Saved entries
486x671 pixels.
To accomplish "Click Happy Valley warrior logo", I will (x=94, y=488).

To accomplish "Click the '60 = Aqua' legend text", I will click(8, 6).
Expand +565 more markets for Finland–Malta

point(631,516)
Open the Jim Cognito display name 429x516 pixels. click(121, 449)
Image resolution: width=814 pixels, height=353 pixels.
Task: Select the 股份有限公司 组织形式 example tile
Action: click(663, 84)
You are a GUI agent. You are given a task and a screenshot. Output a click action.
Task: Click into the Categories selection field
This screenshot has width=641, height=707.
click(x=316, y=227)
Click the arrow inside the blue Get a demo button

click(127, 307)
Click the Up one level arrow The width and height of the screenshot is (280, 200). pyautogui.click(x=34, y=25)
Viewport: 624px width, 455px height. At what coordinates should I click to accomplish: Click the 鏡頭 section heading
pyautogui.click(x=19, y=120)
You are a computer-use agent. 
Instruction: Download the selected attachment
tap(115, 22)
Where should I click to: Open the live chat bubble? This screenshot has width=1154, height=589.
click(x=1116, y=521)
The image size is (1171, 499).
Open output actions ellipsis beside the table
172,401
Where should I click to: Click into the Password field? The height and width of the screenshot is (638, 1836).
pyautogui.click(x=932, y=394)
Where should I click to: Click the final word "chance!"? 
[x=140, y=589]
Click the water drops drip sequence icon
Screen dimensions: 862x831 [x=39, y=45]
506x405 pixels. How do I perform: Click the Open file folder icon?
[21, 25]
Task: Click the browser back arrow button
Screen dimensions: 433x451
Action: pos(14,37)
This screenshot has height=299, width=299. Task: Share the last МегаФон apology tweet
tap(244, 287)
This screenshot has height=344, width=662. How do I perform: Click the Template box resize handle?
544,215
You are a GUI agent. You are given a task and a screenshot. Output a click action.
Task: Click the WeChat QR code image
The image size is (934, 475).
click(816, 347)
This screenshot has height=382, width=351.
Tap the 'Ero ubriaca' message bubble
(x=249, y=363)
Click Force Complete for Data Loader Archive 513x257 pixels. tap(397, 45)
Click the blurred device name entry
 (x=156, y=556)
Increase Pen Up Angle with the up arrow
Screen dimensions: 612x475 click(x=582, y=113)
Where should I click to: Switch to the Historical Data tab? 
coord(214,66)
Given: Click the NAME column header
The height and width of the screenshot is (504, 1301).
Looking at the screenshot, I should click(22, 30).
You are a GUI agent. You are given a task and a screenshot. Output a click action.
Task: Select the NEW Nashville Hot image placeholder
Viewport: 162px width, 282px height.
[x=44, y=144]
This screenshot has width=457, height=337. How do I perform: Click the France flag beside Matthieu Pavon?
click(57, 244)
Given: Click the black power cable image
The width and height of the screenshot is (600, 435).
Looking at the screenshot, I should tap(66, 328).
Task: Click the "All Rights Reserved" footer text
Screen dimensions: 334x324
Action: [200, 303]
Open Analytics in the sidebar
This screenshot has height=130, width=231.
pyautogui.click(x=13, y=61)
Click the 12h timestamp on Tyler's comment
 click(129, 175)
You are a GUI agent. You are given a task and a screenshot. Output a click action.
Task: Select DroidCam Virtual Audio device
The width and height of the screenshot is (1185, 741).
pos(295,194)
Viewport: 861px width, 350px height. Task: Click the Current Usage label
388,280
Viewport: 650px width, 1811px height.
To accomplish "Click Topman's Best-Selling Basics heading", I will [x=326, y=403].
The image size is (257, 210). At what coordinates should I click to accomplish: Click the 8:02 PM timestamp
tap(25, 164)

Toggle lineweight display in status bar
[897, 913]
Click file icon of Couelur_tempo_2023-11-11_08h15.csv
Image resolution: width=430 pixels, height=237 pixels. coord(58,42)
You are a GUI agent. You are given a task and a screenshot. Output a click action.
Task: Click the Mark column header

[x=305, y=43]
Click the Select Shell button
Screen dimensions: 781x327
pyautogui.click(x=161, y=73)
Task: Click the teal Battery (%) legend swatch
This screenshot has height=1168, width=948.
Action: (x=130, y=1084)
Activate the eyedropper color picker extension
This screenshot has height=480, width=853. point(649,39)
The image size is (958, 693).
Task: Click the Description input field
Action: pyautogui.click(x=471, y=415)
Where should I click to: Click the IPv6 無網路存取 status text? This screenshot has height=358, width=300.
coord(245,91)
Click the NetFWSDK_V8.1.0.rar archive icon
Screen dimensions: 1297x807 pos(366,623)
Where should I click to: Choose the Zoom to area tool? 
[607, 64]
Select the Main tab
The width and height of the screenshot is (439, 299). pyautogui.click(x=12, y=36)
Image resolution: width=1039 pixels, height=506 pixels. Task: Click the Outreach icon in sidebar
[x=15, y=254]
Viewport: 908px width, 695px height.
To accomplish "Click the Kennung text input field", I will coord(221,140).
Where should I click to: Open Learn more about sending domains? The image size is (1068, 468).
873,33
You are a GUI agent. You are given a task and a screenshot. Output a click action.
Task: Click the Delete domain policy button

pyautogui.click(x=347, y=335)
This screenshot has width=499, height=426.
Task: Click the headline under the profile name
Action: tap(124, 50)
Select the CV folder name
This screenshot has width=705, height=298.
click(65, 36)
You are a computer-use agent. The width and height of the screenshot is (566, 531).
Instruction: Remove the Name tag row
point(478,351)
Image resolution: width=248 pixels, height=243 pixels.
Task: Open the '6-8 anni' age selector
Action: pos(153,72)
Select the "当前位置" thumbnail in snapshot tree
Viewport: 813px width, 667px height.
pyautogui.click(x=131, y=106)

# ASSIGNMENT
All entries must come back exactly as they were written.

# FINAL ANSWER
486x671 pixels.
To accomplish "Click Happy Valley warrior logo", I will (x=94, y=488).

To accomplish "Click the '60 = Aqua' legend text", I will click(8, 6).
Expand +565 more markets for Finland–Malta

point(631,516)
Open the Jim Cognito display name 429x516 pixels. click(121, 449)
Image resolution: width=814 pixels, height=353 pixels.
Task: Select the 股份有限公司 组织形式 example tile
Action: click(663, 84)
You are a GUI agent. You are given a task and a screenshot. Output a click action.
Task: Click into the Categories selection field
This screenshot has width=641, height=707.
click(x=316, y=227)
Click the arrow inside the blue Get a demo button

click(127, 307)
Click the Up one level arrow The width and height of the screenshot is (280, 200). pyautogui.click(x=34, y=25)
Viewport: 624px width, 455px height. At what coordinates should I click to accomplish: Click the 鏡頭 section heading
pyautogui.click(x=19, y=120)
You are a computer-use agent. 
Instruction: Download the selected attachment
tap(115, 22)
Where should I click to: Open the live chat bubble? This screenshot has width=1154, height=589.
click(x=1116, y=521)
The image size is (1171, 499).
Open output actions ellipsis beside the table
172,401
Where should I click to: Click into the Password field? The height and width of the screenshot is (638, 1836).
pyautogui.click(x=932, y=394)
Where should I click to: Click the final word "chance!"? 
[x=140, y=589]
Click the water drops drip sequence icon
Screen dimensions: 862x831 [x=39, y=45]
506x405 pixels. How do I perform: Click the Open file folder icon?
[21, 25]
Task: Click the browser back arrow button
Screen dimensions: 433x451
Action: pos(14,37)
This screenshot has height=299, width=299. Task: Share the last МегаФон apology tweet
tap(244, 287)
This screenshot has height=344, width=662. How do I perform: Click the Template box resize handle?
544,215
You are a GUI agent. You are given a task and a screenshot. Output a click action.
Task: Click the WeChat QR code image
The image size is (934, 475).
click(816, 347)
This screenshot has height=382, width=351.
Tap the 'Ero ubriaca' message bubble
(x=249, y=363)
Click Force Complete for Data Loader Archive 513x257 pixels. tap(397, 45)
Click the blurred device name entry
 (x=156, y=556)
Increase Pen Up Angle with the up arrow
Screen dimensions: 612x475 click(x=582, y=113)
Where should I click to: Switch to the Historical Data tab? 
coord(214,66)
Given: Click the NAME column header
The height and width of the screenshot is (504, 1301).
Looking at the screenshot, I should click(22, 30).
You are a GUI agent. You are given a task and a screenshot. Output a click action.
Task: Select the NEW Nashville Hot image placeholder
Viewport: 162px width, 282px height.
[x=44, y=144]
This screenshot has width=457, height=337. How do I perform: Click the France flag beside Matthieu Pavon?
click(57, 244)
Given: Click the black power cable image
The width and height of the screenshot is (600, 435).
Looking at the screenshot, I should tap(66, 328).
Task: Click the "All Rights Reserved" footer text
Screen dimensions: 334x324
Action: [200, 303]
Open Analytics in the sidebar
This screenshot has height=130, width=231.
pyautogui.click(x=13, y=61)
Click the 12h timestamp on Tyler's comment
 click(129, 175)
You are a GUI agent. You are given a task and a screenshot. Output a click action.
Task: Select DroidCam Virtual Audio device
The width and height of the screenshot is (1185, 741).
pos(295,194)
Viewport: 861px width, 350px height. Task: Click the Current Usage label
388,280
Viewport: 650px width, 1811px height.
To accomplish "Click Topman's Best-Selling Basics heading", I will [x=326, y=403].
The image size is (257, 210). At what coordinates should I click to accomplish: Click the 8:02 PM timestamp
tap(25, 164)

Toggle lineweight display in status bar
[897, 913]
Click file icon of Couelur_tempo_2023-11-11_08h15.csv
Image resolution: width=430 pixels, height=237 pixels. coord(58,42)
You are a GUI agent. You are given a task and a screenshot. Output a click action.
Task: Click the Mark column header

[x=305, y=43]
Click the Select Shell button
Screen dimensions: 781x327
pyautogui.click(x=161, y=73)
Task: Click the teal Battery (%) legend swatch
This screenshot has height=1168, width=948.
Action: (x=130, y=1084)
Activate the eyedropper color picker extension
This screenshot has height=480, width=853. point(649,39)
The image size is (958, 693).
Task: Click the Description input field
Action: pyautogui.click(x=471, y=415)
Where should I click to: Click the IPv6 無網路存取 status text? This screenshot has height=358, width=300.
coord(245,91)
Click the NetFWSDK_V8.1.0.rar archive icon
Screen dimensions: 1297x807 pos(366,623)
Where should I click to: Choose the Zoom to area tool? 
[607, 64]
Select the Main tab
The width and height of the screenshot is (439, 299). pyautogui.click(x=12, y=36)
Image resolution: width=1039 pixels, height=506 pixels. Task: Click the Outreach icon in sidebar
[x=15, y=254]
Viewport: 908px width, 695px height.
To accomplish "Click the Kennung text input field", I will coord(221,140).
Where should I click to: Open Learn more about sending domains? The image size is (1068, 468).
873,33
You are a GUI agent. You are given a task and a screenshot. Output a click action.
Task: Click the Delete domain policy button

pyautogui.click(x=347, y=335)
This screenshot has width=499, height=426.
Task: Click the headline under the profile name
Action: tap(124, 50)
Select the CV folder name
This screenshot has width=705, height=298.
click(65, 36)
You are a computer-use agent. The width and height of the screenshot is (566, 531).
Instruction: Remove the Name tag row
point(478,351)
Image resolution: width=248 pixels, height=243 pixels.
Task: Open the '6-8 anni' age selector
Action: pos(153,72)
Select the "当前位置" thumbnail in snapshot tree
Viewport: 813px width, 667px height.
pyautogui.click(x=131, y=106)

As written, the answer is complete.